How many lines below contain the string "node"? Reply with the figure and no further words.

===== Data shown

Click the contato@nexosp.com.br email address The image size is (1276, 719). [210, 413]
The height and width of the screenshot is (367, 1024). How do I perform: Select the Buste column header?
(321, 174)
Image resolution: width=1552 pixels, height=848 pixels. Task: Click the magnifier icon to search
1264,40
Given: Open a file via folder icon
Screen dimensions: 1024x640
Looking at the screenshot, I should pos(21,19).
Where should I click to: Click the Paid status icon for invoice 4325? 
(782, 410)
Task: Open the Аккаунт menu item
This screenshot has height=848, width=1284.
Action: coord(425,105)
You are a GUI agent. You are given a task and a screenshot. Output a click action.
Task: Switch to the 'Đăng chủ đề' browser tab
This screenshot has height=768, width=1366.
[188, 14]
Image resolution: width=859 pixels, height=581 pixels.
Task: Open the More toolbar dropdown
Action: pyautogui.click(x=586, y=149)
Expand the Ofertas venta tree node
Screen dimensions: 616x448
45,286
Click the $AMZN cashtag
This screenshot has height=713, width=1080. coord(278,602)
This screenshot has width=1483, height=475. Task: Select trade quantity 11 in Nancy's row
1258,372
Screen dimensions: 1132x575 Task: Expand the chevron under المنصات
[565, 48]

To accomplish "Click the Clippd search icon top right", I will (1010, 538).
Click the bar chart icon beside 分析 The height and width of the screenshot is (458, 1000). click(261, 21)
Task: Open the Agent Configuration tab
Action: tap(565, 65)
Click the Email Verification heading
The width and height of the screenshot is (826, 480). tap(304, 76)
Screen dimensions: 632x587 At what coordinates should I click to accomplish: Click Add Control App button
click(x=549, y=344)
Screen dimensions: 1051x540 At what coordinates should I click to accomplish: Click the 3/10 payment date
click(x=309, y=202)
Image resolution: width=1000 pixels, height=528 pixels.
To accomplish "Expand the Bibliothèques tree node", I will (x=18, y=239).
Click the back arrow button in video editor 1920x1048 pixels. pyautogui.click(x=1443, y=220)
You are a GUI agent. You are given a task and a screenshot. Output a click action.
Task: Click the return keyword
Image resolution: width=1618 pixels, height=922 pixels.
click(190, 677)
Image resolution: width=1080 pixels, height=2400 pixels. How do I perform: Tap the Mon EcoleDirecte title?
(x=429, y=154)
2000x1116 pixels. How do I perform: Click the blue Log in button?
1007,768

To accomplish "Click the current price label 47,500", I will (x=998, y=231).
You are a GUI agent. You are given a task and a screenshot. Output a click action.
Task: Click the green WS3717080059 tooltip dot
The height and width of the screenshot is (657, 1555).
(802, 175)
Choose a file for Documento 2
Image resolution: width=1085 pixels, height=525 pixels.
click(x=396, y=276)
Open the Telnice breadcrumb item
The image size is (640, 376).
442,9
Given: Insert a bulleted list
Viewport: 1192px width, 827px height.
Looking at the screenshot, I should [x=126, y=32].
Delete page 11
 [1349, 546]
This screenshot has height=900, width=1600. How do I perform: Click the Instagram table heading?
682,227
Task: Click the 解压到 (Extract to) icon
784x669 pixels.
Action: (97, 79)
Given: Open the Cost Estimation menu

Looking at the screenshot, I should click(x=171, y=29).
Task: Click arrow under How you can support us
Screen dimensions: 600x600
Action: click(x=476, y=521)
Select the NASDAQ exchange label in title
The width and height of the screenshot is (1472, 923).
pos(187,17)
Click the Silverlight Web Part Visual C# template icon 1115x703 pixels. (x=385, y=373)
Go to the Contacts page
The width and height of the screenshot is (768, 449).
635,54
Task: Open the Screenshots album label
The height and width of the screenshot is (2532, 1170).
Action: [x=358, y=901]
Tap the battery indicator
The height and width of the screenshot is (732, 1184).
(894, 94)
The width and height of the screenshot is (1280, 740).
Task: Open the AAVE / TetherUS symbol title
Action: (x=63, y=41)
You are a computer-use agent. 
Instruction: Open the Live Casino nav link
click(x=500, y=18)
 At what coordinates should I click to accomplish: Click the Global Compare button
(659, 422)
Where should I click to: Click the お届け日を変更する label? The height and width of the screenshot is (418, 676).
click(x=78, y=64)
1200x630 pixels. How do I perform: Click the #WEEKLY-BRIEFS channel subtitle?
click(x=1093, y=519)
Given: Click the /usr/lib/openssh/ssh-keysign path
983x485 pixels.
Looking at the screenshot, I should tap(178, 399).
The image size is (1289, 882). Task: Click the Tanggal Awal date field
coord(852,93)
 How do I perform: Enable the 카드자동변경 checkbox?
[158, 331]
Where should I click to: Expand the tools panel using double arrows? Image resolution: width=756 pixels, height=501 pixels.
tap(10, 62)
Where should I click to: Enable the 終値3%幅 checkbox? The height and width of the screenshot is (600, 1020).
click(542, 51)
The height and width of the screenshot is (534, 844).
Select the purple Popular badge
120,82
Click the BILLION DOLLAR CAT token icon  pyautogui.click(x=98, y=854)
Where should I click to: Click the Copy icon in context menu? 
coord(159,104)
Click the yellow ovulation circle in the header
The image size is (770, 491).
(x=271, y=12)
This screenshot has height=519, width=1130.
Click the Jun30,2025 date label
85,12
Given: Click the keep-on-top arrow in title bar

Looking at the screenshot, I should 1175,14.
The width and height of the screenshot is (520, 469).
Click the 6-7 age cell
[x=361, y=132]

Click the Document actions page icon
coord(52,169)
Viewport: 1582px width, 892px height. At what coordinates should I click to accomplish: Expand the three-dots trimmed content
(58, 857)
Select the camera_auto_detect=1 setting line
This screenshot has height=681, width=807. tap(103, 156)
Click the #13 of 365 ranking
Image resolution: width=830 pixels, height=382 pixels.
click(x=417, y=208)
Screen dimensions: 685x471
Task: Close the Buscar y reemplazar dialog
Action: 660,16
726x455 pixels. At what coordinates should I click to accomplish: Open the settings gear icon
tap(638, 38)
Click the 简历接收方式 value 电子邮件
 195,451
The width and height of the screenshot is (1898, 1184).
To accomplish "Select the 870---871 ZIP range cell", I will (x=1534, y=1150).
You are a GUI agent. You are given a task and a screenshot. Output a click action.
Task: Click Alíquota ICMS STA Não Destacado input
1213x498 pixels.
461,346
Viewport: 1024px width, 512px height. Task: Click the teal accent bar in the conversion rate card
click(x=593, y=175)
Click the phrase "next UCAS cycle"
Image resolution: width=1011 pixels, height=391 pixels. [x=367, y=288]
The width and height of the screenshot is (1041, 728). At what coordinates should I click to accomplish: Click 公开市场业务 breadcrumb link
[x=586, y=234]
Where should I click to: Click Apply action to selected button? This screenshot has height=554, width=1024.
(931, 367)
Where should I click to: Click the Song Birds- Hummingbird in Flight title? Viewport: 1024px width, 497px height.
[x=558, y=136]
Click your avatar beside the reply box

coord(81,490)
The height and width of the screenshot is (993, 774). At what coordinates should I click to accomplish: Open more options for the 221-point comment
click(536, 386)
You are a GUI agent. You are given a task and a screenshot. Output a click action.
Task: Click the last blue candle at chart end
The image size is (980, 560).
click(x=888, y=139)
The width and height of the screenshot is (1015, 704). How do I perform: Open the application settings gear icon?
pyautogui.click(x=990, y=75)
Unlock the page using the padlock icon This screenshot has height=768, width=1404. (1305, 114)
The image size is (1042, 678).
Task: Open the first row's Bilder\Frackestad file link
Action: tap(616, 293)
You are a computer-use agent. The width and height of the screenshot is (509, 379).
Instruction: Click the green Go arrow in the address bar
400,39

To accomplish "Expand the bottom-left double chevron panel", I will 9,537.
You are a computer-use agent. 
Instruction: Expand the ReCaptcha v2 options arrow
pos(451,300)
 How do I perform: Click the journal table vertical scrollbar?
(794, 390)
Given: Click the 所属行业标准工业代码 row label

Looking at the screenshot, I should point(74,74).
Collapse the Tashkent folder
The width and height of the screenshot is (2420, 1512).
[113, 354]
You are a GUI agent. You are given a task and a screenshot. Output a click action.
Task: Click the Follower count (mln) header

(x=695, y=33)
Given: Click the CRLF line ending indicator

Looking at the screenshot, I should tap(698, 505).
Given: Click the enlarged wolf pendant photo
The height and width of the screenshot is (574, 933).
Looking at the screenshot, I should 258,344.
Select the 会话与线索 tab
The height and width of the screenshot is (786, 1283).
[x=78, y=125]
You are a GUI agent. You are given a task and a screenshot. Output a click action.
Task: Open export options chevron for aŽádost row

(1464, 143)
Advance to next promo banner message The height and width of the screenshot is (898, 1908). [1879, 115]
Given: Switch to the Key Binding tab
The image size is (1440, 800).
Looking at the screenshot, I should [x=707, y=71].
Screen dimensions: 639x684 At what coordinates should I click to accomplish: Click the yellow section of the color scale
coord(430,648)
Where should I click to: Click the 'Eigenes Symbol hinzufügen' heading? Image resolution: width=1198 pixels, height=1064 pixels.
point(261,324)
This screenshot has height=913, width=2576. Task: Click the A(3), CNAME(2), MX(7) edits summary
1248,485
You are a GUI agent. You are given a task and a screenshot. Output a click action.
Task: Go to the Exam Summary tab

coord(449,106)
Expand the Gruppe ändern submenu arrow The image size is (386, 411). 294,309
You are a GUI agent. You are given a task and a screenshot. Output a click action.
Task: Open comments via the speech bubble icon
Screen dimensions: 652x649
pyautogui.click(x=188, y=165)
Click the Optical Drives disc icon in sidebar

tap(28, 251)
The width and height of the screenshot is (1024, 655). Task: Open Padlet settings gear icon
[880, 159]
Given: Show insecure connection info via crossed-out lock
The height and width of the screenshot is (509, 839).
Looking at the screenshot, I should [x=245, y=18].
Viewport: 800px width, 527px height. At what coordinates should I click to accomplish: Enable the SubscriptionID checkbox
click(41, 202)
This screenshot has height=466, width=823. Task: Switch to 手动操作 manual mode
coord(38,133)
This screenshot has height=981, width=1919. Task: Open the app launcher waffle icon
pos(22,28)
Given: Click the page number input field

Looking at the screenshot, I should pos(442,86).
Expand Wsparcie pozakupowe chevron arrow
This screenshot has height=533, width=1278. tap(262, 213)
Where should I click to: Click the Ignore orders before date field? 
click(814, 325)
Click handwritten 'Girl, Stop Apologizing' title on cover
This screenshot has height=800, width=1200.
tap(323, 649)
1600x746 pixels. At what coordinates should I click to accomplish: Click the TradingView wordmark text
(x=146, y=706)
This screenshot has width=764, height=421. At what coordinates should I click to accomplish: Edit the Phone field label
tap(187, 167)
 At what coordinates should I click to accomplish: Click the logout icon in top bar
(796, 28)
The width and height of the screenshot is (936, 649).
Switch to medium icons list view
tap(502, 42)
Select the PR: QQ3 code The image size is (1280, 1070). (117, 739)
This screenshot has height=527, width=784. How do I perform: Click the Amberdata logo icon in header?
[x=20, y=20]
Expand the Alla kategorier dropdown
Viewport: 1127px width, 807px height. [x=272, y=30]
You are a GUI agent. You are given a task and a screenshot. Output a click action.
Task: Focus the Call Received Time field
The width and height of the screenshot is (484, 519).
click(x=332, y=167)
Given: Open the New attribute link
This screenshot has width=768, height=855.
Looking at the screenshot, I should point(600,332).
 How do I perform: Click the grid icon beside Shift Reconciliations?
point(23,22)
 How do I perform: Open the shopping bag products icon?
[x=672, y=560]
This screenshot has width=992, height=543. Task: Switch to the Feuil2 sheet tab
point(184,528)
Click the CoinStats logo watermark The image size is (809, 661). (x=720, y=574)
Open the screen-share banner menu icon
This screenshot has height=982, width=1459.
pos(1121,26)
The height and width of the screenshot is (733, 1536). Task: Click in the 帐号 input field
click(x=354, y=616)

==========

*Solution for this task*:
2